Silverprint creative director Kate Bartlett and development director Antonia Gordon are executive producers of the series. And so they got here to develop the project quite unexpectedly.
“We knew she was the last one to be hanged. It’s certainly one of those things we knew growing up,” Bartlett tells THR. “And there was the film Dance With a Stranger (starring Miranda Richardson and Rupert Everett, in 1985). But I got an email out of the blue from certainly one of her grandsons, saying that his grandmother’s story had never been fully told. It was a very unsolicited email.

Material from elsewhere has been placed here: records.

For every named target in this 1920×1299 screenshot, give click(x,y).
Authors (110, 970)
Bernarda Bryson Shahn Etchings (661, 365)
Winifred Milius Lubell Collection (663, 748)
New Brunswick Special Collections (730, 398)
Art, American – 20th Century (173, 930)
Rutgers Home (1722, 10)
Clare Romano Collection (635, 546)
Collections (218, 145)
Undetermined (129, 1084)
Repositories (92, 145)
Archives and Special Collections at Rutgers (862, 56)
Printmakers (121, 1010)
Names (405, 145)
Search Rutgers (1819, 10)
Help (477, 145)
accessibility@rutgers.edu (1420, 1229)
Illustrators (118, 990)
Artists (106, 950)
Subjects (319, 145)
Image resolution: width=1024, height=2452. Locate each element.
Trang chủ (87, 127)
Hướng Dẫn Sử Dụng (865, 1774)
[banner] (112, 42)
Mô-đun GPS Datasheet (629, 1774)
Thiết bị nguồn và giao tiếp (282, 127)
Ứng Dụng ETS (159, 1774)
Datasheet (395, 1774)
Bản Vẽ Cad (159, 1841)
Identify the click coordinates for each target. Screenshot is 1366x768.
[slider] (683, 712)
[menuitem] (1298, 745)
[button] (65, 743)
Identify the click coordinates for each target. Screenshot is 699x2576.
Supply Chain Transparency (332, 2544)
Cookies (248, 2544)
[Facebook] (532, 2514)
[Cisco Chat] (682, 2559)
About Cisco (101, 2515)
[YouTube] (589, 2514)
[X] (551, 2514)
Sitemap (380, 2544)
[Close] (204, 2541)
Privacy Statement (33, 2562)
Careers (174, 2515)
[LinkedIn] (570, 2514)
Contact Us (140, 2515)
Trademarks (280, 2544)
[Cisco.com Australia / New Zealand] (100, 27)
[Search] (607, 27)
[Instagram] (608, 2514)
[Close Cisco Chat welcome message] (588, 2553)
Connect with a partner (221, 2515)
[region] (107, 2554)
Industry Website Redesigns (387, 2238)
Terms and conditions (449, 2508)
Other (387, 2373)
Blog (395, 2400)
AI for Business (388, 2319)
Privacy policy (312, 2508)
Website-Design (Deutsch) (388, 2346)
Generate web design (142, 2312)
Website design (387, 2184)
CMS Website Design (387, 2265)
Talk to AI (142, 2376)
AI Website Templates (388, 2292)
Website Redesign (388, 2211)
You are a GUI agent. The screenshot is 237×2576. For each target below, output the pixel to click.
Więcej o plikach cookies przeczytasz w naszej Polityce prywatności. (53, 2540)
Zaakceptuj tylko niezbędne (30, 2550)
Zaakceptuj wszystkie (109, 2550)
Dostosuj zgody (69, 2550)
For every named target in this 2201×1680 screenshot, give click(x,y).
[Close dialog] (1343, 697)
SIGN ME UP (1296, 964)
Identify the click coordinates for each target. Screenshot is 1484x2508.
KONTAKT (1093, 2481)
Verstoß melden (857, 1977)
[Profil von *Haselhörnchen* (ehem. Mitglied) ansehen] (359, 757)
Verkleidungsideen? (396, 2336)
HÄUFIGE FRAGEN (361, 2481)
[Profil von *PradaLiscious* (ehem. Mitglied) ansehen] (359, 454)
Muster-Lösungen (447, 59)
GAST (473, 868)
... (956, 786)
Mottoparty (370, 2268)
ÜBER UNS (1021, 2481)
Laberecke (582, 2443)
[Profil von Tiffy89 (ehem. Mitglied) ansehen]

So we met up, and he talked to us concerning the incredibly researched, implausible book by Carol Ann Lee, A Fantastic Day for a Hanging: The Real Ruth Ellis Story, which is definitely being renamed A Cruel Love in its republication. We read it and auctioned it since it is a unprecedented book that tells the complete story and the hidden history of the events leading as much as the shooting and her shocking one-day trial.”
Gordon says that Ellis’ story leading as much as her hanging in 1955 brings together different topics and genres. “Above all, we desired to tell her story,” she tells THR. “That goes through female empowerment, through court, through the crime. Ruth was quite a trailblazer. She worked from the age of 14. She ran this very successful club. She was a single mother. Those were all things that were far more difficult back then. She was ahead of her time.”
The author and producers made a key selection concerning the series’ structure. “We didn’t wish to tell a linear story of A to B. Also, it’s a strong, emotional story, and we didn’t need to make it grim and gritty,” Bartlett explains. “So we used the structure of the present-day story and the past story. In a single, you get to see the colourful, gorgeous Ruth as a successful woman. She is that this charismatic, incredible woman who fell in love with David Blakely, and it was a passionate and obsessive relationship. But it surely was also toxic and abusive. So it was necessary to inform the complete story.”
Gordon recalls that “loads of younger members of the crew who didn’t know the story and didn’t see the film,” and so they were in for a surprise. “What shocked people was how recent it was that individuals were hanged within the U.K., and Ruth’s hanging in 1955 then brought concerning the change of the law in 1957. Diminished responsibility got here in (as a legal concept). Had that been available to her, she may possibly have had her charge reduced to manslaughter reasonably than murder. After which in ’65 the law was modified to do away with capital punishment within the U.K. So, there was loads of talk around that.”
Also notable is that within the series, Nigel Havers plays his own grandfather, Cecil Havers, the judge who sentenced Ruth Ellis to death. “Nigel, who’s a British legend, played his grandfather. We weren’t sure whether he might do it, and he did,” says Gordon.
“The court episode, which is episode two, is kind of shocking for the proven fact that each word spoken within the court is verbatim,” Bartlett adds. “We weren’t allowed to vary a single word, so every little thing that is claimed is from the transcripts. It’s really shocking to see how Ruth was treated and likewise how she type of clammed up and didn’t help herself. So, Nigel says that his grandfather was desperately attempting to see if there was a way for her to open up a bit.”
The chief producers conclude by singing the commitment of everyone who worked on the series. “We were really lucky to get such an incredible solid and crew,” says Gordon. And Bartlett concludes: “It’s been a passion piece for all of us and everybody involved.”